THE DATA below:
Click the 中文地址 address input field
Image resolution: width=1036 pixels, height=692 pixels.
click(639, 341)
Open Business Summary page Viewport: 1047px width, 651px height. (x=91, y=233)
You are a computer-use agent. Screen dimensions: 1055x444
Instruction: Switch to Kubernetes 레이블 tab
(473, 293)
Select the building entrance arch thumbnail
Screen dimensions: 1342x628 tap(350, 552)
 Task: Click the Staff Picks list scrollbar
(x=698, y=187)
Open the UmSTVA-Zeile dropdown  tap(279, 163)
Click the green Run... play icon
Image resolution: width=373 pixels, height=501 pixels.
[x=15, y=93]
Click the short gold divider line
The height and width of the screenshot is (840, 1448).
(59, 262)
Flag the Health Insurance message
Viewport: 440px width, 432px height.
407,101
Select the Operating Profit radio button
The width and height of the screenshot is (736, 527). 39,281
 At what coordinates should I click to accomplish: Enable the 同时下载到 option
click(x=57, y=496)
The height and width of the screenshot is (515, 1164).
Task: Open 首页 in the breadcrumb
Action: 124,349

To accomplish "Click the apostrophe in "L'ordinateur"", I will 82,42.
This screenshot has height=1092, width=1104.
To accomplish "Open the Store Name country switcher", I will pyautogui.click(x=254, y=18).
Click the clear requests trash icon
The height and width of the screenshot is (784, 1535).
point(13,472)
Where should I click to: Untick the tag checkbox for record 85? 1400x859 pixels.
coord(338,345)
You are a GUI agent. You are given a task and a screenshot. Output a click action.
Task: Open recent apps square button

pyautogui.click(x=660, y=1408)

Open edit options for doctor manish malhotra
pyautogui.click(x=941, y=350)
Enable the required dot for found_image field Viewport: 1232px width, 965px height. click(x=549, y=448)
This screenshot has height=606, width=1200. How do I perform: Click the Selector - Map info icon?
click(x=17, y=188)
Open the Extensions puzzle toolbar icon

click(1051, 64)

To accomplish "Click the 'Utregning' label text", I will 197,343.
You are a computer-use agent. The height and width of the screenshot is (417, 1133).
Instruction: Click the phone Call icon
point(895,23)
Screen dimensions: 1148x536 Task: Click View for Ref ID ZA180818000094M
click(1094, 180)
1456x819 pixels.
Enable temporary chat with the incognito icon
End of THE DATA.
PROBLEM REQUIREMENTS: Return every line in the records that includes the string "will".

EXERCISE RESULT:
To accomplish "Click the apostrophe in "L'ordinateur"", I will 82,42.
To accomplish "Open the Store Name country switcher", I will pyautogui.click(x=254, y=18).
To accomplish "Click the 'Utregning' label text", I will 197,343.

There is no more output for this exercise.